[Available data — start]

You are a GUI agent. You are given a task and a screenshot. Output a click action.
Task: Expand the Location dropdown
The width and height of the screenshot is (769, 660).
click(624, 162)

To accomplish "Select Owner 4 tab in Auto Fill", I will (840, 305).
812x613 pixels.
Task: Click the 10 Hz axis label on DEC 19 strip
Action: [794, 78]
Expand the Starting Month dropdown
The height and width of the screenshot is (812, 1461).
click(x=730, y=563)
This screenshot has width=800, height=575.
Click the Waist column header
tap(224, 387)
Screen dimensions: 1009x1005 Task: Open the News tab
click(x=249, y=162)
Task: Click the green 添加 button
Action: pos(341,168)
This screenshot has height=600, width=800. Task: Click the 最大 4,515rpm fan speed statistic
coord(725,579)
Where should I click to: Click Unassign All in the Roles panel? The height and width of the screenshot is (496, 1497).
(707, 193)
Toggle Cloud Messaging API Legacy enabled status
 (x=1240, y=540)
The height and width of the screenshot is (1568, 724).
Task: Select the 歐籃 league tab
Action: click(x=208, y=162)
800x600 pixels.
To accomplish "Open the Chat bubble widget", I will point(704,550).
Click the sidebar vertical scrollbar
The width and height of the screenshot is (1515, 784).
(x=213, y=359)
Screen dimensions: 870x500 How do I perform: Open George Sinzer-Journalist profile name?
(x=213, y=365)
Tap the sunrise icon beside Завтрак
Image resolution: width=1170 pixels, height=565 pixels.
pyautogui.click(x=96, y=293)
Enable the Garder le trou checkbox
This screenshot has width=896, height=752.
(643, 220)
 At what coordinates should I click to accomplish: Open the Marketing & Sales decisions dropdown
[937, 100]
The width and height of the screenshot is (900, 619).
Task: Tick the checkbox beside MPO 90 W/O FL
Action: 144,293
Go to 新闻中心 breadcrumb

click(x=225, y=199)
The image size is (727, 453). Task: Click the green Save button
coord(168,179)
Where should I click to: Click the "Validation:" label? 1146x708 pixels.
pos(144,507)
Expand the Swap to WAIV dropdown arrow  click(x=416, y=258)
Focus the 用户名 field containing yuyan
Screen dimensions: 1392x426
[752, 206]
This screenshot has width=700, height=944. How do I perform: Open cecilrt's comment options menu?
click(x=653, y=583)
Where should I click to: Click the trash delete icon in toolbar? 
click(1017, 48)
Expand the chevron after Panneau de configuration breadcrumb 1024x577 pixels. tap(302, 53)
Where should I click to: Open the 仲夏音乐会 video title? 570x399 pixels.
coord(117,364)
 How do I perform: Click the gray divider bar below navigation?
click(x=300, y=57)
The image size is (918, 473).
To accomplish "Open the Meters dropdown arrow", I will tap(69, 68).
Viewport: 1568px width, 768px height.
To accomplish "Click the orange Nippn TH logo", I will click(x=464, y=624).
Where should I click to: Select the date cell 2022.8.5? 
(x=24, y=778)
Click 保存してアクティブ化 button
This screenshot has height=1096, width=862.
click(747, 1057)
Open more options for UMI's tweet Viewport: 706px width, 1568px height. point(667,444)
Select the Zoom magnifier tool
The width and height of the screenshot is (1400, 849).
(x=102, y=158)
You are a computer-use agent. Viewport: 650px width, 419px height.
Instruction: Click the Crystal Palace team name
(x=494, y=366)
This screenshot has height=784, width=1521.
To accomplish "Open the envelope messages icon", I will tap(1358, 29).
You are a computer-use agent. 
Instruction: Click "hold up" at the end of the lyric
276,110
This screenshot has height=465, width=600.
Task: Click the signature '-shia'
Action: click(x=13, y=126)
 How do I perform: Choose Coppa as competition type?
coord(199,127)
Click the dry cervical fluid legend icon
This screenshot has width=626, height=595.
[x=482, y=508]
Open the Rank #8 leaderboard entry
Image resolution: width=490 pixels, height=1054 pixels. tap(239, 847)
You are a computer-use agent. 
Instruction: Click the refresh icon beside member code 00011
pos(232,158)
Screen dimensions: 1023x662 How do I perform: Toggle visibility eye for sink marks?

[Available data — finish]

Work task: Within the records, filter for lines that contain the word "Viewport" and show each one.

Task answer:
Viewport: 1568px width, 768px height.
Open more options for UMI's tweet Viewport: 706px width, 1568px height. point(667,444)
You are a computer-use agent. Viewport: 650px width, 419px height.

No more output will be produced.